With the formation of the planets, the chemical prerequisites are also created there. But some things have not yet been clarified. But now researchers have come a step further. For the first time, they were able to detect different carbon isotopes in the gas envelope of an exoplanet, i.e. a planet outside our solar system. As announced by the Max Planck Institute for Astronomy in Heidelberg, an international team led by Ignas Snellen from the University of Leiden in the Netherlands encountered an unusually high proportion of carbon 13 in the atmosphere of a gas planet in the constellation of Fly, around 300 light years away.

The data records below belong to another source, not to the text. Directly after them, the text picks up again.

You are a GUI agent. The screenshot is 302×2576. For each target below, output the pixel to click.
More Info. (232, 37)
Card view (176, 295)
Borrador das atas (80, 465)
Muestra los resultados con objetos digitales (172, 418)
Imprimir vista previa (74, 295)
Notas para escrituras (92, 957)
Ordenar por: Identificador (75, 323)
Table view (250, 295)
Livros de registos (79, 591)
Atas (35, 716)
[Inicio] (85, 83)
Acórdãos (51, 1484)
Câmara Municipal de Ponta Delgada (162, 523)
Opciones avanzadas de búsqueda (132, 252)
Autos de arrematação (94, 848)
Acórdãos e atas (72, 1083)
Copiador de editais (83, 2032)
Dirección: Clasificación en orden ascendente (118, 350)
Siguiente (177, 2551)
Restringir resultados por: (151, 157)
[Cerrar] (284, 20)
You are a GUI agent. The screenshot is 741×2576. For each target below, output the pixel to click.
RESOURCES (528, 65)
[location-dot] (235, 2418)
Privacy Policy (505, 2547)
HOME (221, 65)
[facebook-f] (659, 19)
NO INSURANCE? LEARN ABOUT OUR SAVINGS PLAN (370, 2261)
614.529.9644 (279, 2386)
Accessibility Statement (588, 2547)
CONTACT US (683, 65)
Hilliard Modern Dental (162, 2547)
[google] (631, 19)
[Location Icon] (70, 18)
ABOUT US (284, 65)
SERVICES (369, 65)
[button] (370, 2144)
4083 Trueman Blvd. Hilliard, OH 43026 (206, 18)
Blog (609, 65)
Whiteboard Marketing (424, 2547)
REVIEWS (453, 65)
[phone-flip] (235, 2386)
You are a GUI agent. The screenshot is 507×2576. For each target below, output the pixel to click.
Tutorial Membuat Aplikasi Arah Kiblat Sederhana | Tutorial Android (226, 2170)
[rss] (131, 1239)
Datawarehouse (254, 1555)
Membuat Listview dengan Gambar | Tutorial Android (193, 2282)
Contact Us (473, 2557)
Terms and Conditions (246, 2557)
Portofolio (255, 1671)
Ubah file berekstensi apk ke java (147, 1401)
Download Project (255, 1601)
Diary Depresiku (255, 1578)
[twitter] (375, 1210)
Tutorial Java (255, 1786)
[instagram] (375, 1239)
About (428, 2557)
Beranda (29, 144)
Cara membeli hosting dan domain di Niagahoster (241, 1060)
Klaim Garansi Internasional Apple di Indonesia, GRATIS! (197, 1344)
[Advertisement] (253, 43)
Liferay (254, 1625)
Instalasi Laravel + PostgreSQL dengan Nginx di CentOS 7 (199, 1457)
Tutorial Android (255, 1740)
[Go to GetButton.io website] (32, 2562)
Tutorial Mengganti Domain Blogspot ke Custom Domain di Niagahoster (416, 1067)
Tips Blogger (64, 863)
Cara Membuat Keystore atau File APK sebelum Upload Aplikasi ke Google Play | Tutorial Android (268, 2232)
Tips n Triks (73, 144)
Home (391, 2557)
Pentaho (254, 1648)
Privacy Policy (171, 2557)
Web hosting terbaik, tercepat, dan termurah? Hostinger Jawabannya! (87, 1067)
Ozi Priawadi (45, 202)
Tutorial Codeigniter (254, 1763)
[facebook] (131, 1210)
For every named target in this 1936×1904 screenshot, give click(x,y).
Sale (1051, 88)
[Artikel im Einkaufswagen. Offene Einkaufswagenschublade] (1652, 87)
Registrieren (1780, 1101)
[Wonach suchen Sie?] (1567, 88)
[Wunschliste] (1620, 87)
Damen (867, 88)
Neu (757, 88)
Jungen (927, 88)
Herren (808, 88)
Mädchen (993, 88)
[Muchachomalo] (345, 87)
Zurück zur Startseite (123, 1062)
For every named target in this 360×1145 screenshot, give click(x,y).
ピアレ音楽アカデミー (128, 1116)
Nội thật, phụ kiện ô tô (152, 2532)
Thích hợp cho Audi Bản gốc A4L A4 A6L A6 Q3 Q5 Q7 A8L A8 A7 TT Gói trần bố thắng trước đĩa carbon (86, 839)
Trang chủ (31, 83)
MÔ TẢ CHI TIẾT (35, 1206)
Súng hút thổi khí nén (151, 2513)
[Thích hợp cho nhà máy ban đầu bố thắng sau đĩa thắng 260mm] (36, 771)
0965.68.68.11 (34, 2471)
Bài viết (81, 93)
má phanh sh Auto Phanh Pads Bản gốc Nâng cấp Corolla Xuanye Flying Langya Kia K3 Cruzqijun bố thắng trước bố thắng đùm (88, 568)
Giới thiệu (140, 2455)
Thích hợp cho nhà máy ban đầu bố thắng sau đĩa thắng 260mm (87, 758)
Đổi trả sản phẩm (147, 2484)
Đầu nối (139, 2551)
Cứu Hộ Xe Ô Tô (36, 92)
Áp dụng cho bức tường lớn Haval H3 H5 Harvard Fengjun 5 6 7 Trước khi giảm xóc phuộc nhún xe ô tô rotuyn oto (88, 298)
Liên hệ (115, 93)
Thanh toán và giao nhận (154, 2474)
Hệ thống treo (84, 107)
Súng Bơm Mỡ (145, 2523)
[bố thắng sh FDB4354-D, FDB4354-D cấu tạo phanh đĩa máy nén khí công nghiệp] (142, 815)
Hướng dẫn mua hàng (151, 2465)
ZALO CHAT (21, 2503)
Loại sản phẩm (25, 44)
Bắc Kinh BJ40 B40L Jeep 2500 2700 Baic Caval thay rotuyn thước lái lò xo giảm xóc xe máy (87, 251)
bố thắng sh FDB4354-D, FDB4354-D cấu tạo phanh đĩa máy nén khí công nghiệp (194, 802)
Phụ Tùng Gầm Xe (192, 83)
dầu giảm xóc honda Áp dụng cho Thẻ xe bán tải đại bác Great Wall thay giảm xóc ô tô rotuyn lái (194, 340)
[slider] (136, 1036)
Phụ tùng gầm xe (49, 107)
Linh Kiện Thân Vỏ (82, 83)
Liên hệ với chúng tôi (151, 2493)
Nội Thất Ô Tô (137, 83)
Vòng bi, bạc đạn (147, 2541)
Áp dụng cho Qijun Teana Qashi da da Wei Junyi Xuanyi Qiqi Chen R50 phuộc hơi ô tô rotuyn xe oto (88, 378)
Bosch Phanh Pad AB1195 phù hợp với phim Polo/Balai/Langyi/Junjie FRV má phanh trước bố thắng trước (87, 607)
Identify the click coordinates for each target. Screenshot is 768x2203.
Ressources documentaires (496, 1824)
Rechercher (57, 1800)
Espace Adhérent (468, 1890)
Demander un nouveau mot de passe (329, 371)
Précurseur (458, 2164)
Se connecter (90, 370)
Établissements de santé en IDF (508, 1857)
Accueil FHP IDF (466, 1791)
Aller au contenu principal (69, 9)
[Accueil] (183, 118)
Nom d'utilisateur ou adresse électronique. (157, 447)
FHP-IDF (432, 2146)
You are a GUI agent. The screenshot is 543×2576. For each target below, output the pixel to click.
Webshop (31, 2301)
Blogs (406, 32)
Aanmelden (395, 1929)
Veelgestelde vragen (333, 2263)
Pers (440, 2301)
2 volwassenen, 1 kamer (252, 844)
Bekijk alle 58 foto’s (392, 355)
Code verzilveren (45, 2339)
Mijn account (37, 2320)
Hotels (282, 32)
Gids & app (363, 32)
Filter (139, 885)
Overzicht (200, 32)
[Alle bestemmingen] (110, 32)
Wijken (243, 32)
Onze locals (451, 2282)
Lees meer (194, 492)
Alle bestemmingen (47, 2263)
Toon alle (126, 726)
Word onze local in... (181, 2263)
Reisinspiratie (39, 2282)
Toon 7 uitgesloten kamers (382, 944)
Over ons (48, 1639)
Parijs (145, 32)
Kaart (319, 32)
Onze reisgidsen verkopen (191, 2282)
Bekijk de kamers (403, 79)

The gas giant with the designation TYC 8998-760-1 b, which was only discovered two years ago by a doctoral student, is described by the researchers in the scientific journal "Nature" as a kind of Super Jupiter. Because it has about 14 times the mass of our Jupiter, but is only approximately twice as large. The differentiation of different isotopes in its atmosphere was possible because the radiation was absorbed in slightly different colors. These spectrographic analyzes, which reveal something about the chemical composition of a planet and its atmosphere, were carried out by the scientists with the "Very Large Telescope" of the European Space Agency Esa in Chile.
According to the measurements, the carbon isotope 13 occurs in the shell of the distant gas giant about twice as often as in the solar system.
The team concludes that the planet was formed at a much greater distance from its parent star.
It orbits it at a distance that is about 150 times the distance between the earth and the sun.
Super Jupiter behind the CO snow line
This is where the complex processes involved in planet formation come into play: The scientists assume that carbon-13 may accumulate in the form of ice containing carbon monoxide.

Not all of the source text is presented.